Submerged fermentation for truffles: a potential replacement and production

Author(s): Tang Lie

Because of its distinctive and recognisable perfume, ruffle (Tuber spp.), sometimes known as “underground gold,” is a common ingredient in many different cuisines. Presently, nature and somewhat artificial farming are the main sources of truffle fruiting bodies. The latter takes a long time to grow and often takes 4 to 12 years before the fruiting body can be harvested, whereas the former source is uncommon. In Tang’s laboratory, the submerged fermentation method for truffles was initially created as an alternative to their fruiting bodies. To the best of our knowledge, Tang’s team is responsible for the majority of reports on truffle submerged fermentation.
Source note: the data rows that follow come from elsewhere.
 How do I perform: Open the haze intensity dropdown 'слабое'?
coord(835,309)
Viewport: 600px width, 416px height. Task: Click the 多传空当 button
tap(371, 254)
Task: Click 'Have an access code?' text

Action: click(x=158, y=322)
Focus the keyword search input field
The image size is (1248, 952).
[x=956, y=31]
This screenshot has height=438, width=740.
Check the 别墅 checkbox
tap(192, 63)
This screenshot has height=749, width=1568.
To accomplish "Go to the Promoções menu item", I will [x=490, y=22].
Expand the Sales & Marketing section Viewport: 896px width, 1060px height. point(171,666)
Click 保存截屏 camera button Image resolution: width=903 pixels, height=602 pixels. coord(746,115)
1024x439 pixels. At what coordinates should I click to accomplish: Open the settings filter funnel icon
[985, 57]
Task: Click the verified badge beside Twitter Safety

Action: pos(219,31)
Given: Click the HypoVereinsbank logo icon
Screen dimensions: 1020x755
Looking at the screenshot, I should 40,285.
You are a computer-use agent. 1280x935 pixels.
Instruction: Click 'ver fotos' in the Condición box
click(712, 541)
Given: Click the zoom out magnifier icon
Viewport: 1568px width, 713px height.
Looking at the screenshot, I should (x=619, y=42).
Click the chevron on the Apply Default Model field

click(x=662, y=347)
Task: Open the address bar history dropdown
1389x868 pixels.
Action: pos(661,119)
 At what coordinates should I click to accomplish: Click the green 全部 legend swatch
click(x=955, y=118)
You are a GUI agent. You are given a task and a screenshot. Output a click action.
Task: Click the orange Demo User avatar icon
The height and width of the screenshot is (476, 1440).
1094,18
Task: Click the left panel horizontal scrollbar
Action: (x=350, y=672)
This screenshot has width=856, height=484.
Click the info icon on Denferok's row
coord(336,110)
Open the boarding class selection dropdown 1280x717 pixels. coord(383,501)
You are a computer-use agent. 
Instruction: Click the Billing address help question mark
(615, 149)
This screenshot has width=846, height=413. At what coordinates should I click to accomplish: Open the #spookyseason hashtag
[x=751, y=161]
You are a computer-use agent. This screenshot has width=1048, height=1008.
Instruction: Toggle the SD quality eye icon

The present condition of the submerged fermentation method for truffles is examined in this review. First, a summary of the approach taken to optimise the submerged fermentation process for truffles is given; under these final circumstances, the greatest documented truffle biomasses as well as the largest production of extracellular and intracellular polysaccharides were produced. Second, a comparison of the metabolites produced by fruiting bodies and truffle fermentation is made, with the former coming out on top. Third, fermentation process optimisation may be able to control the metabolites (such as volatile organic compounds, equivalent umami concentration, and sterol) produced during the fermentation of truffles. These results suggested that a promising alternative to producing truffle fruiting bodies in a bioreactor is submerged fermentation of truffles for the commercial generation of biomass and metabolites.